Nairobis Flughafen on fire

Da ich am Abend zuvor ziemlich lange bei Mama Joy im Haus sass und redete und später mit Marianne und Jonny eine Art Frühstück mitten in der Nacht ass, blieb ich am Morgen ein wenig länger liegen. Auch das regnerische und neblige Wetter war nicht gerade motivierend zum aufstehen und die Kälte ausserhalb des Bettes war auch nicht gerade einladend. Trotzdem schaffte ich es irgendeinmal aufzustehen und so half ich Wakariuki beim Kartoffeln schälen, bevor es dann mit Leah ab auf den wöchentlichen Besuch in Limuru auf den Markt ging. Wie immer konnten wir überall Früchte probieren, unter anderem auch meine erste gelbe Passionsfrucht.

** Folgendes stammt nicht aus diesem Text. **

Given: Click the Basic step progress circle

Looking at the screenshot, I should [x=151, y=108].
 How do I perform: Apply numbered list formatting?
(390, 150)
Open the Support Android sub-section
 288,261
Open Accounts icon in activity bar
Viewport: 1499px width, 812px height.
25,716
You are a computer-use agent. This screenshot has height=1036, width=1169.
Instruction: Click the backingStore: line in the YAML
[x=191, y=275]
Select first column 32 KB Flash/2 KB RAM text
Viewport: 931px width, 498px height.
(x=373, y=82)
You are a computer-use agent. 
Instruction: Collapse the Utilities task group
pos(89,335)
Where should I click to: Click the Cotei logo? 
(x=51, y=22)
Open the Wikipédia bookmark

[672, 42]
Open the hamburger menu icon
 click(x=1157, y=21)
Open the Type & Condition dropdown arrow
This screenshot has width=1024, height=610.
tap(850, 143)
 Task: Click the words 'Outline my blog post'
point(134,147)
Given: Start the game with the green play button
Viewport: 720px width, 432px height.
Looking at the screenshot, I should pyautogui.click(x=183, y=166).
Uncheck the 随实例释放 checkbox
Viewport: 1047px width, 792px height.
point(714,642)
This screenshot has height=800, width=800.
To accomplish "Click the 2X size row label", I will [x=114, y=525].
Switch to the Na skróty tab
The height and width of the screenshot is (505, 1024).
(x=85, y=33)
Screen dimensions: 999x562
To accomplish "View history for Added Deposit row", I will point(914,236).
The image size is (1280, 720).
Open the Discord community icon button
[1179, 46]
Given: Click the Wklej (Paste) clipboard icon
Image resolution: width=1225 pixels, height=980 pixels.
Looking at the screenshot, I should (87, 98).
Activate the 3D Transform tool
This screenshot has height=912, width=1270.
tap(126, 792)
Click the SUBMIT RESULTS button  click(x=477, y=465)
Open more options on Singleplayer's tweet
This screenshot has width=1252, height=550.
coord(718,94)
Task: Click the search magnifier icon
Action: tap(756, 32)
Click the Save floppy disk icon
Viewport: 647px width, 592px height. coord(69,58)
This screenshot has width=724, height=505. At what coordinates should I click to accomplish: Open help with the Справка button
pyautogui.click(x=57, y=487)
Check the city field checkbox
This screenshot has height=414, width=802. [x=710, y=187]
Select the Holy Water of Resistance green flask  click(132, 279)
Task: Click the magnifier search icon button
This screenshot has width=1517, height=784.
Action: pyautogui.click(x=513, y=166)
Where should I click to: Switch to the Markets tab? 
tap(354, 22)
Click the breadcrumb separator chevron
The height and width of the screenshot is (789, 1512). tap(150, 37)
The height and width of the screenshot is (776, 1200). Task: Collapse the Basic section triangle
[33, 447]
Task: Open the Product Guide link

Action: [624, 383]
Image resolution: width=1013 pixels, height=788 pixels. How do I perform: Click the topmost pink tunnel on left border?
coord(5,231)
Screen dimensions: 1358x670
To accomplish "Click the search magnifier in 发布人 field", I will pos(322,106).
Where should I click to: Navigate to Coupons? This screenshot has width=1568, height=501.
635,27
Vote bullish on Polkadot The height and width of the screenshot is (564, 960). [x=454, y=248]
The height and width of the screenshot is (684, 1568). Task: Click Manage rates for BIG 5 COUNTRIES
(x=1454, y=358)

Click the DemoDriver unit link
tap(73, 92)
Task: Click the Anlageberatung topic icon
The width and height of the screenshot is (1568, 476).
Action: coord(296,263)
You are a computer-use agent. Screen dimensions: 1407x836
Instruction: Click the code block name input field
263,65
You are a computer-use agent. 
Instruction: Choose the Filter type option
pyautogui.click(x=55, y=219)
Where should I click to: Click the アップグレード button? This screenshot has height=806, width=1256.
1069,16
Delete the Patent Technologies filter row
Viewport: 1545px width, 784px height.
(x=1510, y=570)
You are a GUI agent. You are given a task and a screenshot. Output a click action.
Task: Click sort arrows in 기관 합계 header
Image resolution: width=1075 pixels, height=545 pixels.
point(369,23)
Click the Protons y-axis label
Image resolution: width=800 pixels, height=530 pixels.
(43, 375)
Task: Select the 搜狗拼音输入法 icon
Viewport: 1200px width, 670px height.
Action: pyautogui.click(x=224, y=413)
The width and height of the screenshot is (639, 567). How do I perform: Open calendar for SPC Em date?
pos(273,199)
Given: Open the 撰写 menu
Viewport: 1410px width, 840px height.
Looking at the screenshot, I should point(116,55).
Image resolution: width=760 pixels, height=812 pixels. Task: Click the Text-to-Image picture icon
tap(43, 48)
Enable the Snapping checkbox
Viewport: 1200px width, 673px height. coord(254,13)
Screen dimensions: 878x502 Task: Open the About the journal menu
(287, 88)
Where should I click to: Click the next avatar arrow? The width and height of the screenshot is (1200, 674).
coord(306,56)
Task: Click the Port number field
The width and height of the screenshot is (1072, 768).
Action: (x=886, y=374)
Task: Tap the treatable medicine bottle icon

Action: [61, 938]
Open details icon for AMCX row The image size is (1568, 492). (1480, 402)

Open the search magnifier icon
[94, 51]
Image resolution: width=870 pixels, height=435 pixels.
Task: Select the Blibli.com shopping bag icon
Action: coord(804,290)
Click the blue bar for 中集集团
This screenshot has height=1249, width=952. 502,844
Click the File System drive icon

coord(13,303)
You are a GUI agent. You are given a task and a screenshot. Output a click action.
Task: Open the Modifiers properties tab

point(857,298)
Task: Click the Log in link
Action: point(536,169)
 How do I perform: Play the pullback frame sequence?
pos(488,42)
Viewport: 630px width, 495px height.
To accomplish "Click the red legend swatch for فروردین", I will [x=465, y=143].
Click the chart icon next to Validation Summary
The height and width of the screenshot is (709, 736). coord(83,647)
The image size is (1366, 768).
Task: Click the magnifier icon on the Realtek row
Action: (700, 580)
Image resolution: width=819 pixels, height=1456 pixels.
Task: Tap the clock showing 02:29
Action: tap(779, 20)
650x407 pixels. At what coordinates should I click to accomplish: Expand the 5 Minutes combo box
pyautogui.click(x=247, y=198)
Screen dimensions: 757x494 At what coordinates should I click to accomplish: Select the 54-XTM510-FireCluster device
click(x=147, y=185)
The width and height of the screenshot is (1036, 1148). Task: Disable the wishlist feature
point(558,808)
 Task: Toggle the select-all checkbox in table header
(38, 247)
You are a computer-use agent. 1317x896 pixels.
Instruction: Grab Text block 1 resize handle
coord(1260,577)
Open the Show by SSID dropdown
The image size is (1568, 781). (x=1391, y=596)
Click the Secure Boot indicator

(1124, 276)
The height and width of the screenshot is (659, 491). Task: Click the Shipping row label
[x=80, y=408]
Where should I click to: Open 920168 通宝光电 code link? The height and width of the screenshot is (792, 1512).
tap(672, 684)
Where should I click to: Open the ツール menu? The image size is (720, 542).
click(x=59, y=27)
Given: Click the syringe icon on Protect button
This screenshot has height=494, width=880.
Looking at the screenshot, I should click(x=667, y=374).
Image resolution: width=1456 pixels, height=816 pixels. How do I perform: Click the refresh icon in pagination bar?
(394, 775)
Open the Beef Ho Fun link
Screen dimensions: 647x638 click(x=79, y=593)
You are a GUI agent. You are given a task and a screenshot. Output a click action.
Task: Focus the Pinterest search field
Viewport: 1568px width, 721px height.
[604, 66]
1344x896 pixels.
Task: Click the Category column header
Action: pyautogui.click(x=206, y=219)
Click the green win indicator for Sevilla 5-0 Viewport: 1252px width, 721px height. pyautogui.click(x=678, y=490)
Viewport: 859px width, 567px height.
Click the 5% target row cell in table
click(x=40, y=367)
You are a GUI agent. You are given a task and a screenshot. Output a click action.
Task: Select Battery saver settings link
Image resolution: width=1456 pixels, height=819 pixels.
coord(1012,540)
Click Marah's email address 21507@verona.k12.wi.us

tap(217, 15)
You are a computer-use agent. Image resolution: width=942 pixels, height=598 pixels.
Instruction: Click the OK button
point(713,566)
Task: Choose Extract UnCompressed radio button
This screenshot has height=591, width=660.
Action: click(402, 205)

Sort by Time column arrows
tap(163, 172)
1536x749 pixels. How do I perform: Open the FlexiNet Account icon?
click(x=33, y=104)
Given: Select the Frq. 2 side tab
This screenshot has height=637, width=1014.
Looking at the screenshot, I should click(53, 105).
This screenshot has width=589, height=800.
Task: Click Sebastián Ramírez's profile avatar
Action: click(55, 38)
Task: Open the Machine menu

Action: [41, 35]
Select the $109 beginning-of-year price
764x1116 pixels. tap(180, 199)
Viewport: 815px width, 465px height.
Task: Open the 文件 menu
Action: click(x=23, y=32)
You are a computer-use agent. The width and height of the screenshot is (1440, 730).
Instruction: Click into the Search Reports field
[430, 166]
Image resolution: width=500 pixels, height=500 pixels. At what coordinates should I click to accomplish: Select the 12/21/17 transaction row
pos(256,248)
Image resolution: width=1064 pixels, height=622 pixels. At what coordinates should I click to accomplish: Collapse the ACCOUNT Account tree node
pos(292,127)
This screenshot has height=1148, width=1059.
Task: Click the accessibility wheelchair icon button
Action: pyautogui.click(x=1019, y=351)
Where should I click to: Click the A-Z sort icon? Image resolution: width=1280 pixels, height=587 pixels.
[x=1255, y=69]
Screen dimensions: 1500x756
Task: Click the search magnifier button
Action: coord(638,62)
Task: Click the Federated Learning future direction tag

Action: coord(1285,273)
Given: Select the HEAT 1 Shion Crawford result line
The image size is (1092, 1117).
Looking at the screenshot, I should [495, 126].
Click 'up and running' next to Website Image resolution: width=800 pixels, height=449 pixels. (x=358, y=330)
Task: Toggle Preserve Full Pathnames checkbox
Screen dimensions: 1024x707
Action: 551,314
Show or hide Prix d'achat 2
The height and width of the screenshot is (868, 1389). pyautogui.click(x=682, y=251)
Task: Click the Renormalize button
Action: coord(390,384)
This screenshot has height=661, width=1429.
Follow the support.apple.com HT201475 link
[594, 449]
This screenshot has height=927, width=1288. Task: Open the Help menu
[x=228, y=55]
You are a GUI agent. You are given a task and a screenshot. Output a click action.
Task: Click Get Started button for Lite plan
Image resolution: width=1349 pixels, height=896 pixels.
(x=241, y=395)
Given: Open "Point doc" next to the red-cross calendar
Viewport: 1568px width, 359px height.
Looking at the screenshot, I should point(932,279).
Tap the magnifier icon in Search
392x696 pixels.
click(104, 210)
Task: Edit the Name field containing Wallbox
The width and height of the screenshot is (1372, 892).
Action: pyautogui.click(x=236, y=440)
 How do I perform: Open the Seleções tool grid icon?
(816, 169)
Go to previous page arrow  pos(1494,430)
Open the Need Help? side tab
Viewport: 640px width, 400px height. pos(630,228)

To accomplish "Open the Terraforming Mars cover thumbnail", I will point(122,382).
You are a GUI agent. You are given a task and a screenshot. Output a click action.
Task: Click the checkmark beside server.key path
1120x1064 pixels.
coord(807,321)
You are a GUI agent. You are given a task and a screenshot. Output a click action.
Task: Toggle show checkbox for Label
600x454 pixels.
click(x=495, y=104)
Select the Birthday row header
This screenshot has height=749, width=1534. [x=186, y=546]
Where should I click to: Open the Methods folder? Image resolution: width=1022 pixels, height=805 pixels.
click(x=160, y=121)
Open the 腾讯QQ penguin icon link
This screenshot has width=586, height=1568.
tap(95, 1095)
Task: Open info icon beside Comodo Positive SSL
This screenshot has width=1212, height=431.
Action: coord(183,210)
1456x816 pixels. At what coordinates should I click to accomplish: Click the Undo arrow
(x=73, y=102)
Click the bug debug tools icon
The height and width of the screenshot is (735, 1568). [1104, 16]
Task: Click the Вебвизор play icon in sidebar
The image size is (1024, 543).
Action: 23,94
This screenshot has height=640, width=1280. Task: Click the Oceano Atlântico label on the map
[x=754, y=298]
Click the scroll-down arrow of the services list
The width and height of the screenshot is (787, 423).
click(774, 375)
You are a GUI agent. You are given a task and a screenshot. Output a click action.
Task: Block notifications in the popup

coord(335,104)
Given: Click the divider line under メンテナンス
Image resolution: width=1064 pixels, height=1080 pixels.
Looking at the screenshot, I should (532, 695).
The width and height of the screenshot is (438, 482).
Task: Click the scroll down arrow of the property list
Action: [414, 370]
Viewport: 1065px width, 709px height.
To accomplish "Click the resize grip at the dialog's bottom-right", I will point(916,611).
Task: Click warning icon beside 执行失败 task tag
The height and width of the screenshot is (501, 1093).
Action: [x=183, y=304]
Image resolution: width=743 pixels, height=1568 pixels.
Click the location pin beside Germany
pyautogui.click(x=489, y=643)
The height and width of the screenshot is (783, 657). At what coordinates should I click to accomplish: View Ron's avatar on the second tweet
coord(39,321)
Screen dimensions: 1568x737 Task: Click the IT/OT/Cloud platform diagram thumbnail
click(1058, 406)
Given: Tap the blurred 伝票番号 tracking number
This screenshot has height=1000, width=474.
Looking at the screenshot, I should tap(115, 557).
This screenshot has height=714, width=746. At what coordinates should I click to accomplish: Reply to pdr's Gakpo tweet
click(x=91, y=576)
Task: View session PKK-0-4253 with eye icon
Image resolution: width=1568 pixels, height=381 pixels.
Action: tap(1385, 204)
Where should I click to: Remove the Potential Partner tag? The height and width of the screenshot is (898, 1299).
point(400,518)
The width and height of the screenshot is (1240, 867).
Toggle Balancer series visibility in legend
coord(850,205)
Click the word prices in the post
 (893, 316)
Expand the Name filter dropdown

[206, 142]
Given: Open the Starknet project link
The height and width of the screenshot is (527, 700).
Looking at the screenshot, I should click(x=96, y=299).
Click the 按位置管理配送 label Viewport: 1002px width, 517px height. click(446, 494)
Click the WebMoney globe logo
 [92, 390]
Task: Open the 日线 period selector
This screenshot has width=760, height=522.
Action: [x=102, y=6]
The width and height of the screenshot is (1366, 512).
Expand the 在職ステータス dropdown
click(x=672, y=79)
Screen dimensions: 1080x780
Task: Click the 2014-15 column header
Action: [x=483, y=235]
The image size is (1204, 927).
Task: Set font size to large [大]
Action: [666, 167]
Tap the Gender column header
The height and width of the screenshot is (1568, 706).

Als wir zurück kamen, erzählte mir Rebekka (eine Dänin die momentan mit ihrem Mann hier ist und vor 4 Jahren auch 3 Monate bei maisha mema war), dass der Flughafen von Nairobi seit dem frühen Morgen brannte und sie ihn geschlossen hätten auf unbestimmte Zeit. Mein erster Gedanke galt meinem Flug in 2,5 Wochen zurück in die Schweiz für die Hochzeit meiner Schwester und im ersten Moment war ich geschockt. Doch schon ziemlich bald stellte sich heraus, dass bis dahin wohl wieder alle internationalen Flüge verkehren werden und sonst gäbe es immer noch die Möglichkeit nach Mombasa zu gehen und von dort zurück zu fliegen. Als die Kinder dann später von der Schule kamen, half ich einem der Jungen beim Schuhe putzen, da diese täglich geputzt werden müssen. So waren wir dann dort und wuschen mit den anderen Kindern und tanzten und sangen. Ich liebe es immer wieder zu sehen, wie schon die kleinen Kinder ein Gefühl für Rythmus haben und sich nicht scheuen von ganzem Herzen zu singen.